■ **Exercise goal**
Return all lines from the listing below that include the word "computer".

==== Extracted entries

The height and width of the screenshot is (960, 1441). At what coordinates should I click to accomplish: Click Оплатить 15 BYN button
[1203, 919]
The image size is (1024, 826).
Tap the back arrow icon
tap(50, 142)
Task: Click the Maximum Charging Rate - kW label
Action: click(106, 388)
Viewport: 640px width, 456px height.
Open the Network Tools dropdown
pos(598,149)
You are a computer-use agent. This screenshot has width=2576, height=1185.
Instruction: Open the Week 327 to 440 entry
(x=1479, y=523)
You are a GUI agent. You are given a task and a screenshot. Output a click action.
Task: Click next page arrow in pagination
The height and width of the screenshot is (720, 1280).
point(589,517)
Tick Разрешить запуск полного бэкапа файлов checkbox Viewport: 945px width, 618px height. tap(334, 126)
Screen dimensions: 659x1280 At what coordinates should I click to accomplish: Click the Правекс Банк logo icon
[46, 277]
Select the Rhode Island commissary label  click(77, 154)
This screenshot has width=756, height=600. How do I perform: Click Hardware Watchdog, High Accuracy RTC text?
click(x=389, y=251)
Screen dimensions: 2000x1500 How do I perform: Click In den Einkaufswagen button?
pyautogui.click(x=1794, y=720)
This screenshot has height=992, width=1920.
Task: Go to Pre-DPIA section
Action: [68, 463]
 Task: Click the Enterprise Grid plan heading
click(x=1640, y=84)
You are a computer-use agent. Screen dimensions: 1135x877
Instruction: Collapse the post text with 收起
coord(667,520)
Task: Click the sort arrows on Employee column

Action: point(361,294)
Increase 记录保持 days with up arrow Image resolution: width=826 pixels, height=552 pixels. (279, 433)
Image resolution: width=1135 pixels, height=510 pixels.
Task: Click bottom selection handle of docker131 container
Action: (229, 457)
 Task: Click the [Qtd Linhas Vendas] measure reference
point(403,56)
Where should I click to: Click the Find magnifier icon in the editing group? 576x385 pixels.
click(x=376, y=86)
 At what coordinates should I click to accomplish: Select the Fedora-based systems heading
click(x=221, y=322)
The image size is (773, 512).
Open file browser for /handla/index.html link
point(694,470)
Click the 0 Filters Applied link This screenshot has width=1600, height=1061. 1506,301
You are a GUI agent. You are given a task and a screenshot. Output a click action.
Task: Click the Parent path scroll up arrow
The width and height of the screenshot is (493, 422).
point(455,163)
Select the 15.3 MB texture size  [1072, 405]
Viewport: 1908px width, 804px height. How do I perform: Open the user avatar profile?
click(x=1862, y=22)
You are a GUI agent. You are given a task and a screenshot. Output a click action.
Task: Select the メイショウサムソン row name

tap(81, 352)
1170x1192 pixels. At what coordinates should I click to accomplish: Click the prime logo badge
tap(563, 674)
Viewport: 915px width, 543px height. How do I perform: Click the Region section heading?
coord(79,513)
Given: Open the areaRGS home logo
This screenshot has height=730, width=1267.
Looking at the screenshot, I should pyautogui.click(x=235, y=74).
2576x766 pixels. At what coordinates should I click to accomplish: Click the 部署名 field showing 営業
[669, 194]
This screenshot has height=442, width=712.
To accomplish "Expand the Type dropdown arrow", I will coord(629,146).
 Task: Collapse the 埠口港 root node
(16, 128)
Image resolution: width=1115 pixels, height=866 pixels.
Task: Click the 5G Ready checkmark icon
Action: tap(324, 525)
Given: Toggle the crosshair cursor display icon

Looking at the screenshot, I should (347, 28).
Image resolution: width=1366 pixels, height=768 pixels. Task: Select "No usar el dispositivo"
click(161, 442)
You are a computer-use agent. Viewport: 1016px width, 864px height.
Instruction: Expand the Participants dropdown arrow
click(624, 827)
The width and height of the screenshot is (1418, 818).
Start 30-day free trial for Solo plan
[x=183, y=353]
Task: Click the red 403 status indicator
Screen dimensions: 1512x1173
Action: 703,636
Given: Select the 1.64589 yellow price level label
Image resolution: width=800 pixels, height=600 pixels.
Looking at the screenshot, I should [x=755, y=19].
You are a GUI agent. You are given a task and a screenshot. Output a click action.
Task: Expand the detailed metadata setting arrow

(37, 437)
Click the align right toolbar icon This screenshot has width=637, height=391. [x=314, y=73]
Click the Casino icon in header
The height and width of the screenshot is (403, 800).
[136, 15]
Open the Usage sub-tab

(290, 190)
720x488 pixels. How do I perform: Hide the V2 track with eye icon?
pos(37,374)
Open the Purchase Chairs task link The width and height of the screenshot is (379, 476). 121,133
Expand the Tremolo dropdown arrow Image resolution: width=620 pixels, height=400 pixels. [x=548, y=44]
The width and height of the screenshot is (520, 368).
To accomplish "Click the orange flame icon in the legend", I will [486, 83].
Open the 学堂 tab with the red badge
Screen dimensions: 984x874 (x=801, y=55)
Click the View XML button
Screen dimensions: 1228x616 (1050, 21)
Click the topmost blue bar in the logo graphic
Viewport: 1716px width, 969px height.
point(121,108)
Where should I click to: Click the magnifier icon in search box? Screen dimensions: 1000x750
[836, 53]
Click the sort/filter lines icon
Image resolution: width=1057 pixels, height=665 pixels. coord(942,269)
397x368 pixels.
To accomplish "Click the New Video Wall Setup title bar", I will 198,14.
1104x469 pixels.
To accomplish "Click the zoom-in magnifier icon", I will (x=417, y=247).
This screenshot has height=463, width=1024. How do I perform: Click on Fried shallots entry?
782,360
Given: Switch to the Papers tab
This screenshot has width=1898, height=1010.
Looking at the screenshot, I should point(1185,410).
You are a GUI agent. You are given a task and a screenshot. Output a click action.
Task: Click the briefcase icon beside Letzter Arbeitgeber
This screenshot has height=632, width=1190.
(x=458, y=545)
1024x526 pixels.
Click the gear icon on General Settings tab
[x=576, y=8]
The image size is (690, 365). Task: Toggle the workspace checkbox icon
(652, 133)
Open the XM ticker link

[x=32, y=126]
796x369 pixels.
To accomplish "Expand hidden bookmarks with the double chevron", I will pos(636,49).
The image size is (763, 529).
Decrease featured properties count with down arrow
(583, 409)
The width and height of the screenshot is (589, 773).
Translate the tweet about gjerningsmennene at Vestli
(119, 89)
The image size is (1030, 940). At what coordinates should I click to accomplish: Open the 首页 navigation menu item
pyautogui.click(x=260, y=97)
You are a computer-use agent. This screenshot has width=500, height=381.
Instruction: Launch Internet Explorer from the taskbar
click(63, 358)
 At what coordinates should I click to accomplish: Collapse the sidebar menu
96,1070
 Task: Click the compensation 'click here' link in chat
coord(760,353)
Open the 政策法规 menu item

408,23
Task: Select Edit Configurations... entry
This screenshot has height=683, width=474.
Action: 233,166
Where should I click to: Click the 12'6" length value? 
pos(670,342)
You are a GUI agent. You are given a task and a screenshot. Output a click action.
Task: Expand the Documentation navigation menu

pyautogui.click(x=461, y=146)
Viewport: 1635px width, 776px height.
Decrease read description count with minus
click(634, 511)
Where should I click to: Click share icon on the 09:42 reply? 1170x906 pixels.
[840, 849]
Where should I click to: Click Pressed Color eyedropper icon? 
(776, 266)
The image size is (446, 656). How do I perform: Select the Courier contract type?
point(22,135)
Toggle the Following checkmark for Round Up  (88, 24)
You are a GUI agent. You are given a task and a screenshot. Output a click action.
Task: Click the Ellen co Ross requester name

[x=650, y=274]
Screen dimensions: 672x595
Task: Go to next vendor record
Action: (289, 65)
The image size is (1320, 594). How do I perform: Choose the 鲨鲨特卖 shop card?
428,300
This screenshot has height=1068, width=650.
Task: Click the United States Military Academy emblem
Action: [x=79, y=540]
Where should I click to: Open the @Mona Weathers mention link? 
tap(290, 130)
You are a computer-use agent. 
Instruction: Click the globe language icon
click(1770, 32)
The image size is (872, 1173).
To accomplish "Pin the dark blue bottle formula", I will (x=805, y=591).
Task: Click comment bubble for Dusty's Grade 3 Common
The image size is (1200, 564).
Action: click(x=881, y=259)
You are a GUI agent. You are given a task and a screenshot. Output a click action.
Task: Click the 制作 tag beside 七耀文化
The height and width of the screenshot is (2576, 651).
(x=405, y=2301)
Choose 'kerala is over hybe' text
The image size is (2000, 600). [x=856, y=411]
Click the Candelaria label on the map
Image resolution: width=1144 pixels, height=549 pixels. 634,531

========

■ **Answer to the exercise**
You are a computer-use agent. This screenshot has width=2576, height=1185.
You are a computer-use agent. Screen dimensions: 1135x877
You are a computer-use agent. Viewport: 1016px width, 864px height.
You are a computer-use agent. This screenshot has width=500, height=381.
You are a computer-use agent. 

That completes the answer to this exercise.